• **Material shown**
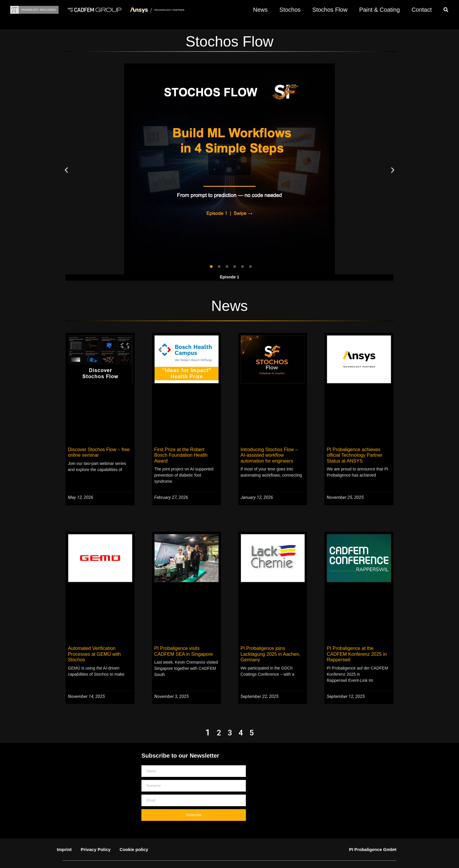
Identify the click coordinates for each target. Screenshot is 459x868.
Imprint (64, 836)
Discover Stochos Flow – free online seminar (96, 452)
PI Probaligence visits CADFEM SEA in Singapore (185, 644)
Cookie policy (134, 836)
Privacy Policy (96, 836)
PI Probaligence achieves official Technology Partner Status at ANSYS (358, 455)
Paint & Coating (379, 9)
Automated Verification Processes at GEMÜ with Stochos (92, 647)
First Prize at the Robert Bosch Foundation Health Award (184, 452)
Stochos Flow (330, 9)
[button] (446, 10)
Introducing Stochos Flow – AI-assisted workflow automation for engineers (272, 455)
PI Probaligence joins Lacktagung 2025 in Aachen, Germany (268, 647)
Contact (422, 9)
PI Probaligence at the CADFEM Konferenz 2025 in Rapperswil (358, 644)
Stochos (290, 9)
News (261, 9)
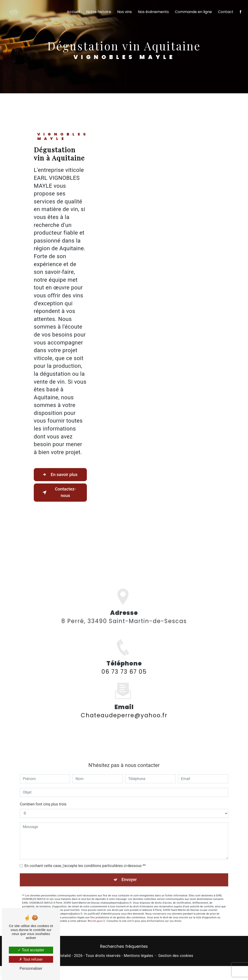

• **Instructions for the task**
Rescale the lines above by writing all of them out again, requests included, with each coordinate in the answers multiplied by 0.75 and rounded to a whole number, halves rounding up, and every other number left unchanged. Leave the pictures out.

• **Written solution**
Identify the click coordinates for each target. Screenshot is 459x868.
Imprint (48, 627)
Discover Stochos Flow – free online seminar (72, 339)
PI Probaligence visits CADFEM SEA in Singapore (139, 483)
Cookie policy (101, 627)
Privacy Policy (72, 627)
PI Probaligence achieves official Technology Partner Status at ANSYS (269, 341)
Paint & Coating (284, 7)
Automated Verification Processes at GEMÜ with Stochos (69, 485)
First Prize at the Robert Bosch Foundation Health Award (138, 339)
Stochos Flow (248, 7)
[button] (335, 8)
Introducing Stochos Flow – AI-assisted workflow automation for engineers (204, 341)
PI Probaligence joins Lacktagung 2025 in Aachen, Germany (201, 485)
Contact (317, 7)
PI Probaligence at the CADFEM Konferenz 2025 in Rapperswil (269, 483)
Stochos (218, 7)
News (196, 7)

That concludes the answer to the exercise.